SHORT PROBLEM — Please reproduce the data word for word, starting with its first line and going on through the line with "Passwort vergessen? (170, 325)".

TASK INPUTS —
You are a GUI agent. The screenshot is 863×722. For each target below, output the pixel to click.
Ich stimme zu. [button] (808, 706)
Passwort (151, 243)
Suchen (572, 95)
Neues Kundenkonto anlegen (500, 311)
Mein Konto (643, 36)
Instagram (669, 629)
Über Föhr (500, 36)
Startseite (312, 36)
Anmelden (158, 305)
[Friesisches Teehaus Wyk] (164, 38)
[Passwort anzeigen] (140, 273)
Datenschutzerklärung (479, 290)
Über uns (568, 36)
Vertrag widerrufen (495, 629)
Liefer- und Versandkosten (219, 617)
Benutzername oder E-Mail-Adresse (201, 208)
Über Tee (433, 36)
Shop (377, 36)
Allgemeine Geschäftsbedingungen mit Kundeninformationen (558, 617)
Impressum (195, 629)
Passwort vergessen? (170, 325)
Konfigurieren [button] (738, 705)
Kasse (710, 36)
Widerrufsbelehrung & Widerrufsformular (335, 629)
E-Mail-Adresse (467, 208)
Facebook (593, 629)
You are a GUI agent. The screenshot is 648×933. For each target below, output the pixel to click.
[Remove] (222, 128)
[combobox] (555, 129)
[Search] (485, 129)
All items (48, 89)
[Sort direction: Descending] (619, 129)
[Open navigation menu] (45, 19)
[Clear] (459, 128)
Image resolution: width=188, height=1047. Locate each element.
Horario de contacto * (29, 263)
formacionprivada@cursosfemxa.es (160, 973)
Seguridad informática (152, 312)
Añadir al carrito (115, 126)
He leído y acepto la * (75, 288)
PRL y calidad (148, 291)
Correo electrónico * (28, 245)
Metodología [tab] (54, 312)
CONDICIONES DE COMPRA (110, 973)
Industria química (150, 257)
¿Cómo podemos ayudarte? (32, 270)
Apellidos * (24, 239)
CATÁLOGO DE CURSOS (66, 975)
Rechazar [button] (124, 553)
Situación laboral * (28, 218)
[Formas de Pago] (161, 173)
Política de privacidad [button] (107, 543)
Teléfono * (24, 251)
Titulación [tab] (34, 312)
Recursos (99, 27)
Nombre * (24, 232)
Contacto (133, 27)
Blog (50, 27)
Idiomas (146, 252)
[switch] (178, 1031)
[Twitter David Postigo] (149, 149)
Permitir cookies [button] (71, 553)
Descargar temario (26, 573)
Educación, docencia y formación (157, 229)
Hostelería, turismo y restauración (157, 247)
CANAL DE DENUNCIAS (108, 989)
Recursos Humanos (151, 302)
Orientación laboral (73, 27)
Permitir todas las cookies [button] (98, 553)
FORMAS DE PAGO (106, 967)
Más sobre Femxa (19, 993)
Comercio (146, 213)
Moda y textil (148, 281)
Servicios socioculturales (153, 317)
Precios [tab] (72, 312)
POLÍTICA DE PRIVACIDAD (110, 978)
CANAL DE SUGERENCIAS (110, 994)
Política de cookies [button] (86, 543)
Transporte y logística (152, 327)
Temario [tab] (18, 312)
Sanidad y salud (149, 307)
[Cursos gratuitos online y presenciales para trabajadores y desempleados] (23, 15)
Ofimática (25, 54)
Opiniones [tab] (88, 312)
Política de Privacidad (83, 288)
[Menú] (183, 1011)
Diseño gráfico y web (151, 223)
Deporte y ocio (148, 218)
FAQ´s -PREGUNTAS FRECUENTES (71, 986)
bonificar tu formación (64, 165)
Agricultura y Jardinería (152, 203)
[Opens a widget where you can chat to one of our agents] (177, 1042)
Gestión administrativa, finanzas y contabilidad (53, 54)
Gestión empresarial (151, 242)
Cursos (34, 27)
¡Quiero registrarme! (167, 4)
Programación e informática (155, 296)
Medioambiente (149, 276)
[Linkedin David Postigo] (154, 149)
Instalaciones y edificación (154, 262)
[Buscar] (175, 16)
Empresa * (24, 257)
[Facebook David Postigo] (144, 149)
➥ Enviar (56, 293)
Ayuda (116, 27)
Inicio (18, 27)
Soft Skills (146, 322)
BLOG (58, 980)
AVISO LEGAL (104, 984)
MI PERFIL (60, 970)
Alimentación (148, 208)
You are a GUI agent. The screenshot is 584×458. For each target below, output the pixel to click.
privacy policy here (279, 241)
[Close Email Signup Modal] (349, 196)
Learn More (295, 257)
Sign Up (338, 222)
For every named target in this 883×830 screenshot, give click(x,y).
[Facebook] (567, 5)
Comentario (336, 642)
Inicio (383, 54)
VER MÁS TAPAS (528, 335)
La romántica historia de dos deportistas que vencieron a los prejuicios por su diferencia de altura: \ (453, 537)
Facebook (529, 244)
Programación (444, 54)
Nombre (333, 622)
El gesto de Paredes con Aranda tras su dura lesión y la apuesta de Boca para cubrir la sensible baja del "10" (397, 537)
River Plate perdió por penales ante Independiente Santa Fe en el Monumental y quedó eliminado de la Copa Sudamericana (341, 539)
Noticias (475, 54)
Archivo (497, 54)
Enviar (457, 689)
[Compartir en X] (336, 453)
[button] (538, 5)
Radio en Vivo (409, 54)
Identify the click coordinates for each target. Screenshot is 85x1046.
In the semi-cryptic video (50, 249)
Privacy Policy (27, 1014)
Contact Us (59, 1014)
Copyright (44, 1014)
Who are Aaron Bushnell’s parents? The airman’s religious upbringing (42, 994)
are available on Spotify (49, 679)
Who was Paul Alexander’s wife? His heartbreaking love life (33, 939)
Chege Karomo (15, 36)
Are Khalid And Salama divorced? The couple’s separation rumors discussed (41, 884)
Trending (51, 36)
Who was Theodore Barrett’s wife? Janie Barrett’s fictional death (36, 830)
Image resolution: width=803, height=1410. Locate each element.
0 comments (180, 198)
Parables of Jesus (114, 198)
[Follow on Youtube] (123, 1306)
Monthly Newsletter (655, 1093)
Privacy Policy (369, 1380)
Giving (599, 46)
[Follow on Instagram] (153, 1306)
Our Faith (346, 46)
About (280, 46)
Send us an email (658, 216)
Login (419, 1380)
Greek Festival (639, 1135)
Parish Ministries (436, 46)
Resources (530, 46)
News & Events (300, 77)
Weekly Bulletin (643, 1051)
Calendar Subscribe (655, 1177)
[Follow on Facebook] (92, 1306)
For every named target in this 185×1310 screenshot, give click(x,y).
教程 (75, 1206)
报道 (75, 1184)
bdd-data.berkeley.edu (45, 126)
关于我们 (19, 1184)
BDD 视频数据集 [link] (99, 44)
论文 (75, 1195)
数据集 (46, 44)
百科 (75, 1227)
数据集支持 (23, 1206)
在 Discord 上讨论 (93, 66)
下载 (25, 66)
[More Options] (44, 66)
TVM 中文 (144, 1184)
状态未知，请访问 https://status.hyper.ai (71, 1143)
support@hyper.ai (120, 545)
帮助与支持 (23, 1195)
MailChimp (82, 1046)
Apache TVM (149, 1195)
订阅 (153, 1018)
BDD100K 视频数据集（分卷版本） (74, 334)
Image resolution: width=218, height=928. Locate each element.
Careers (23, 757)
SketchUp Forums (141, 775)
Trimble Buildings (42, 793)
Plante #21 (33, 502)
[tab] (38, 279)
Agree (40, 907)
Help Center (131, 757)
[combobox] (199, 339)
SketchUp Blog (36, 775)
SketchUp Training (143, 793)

SOLUTION TO THIS PROBLEM —
You are a GUI agent. The screenshot is 863×722. For each target below, output the pixel to click.
Ich stimme zu. [button] (808, 706)
Passwort (151, 243)
Suchen (572, 95)
Neues Kundenkonto anlegen (500, 311)
Mein Konto (643, 36)
Instagram (669, 629)
Über Föhr (500, 36)
Startseite (312, 36)
Anmelden (158, 305)
[Friesisches Teehaus Wyk] (164, 38)
[Passwort anzeigen] (140, 273)
Datenschutzerklärung (479, 290)
Über uns (568, 36)
Vertrag widerrufen (495, 629)
Liefer- und Versandkosten (219, 617)
Benutzername oder E-Mail-Adresse (201, 208)
Über Tee (433, 36)
Shop (377, 36)
Allgemeine Geschäftsbedingungen mit Kundeninformationen (558, 617)
Impressum (195, 629)
Passwort vergessen? (170, 325)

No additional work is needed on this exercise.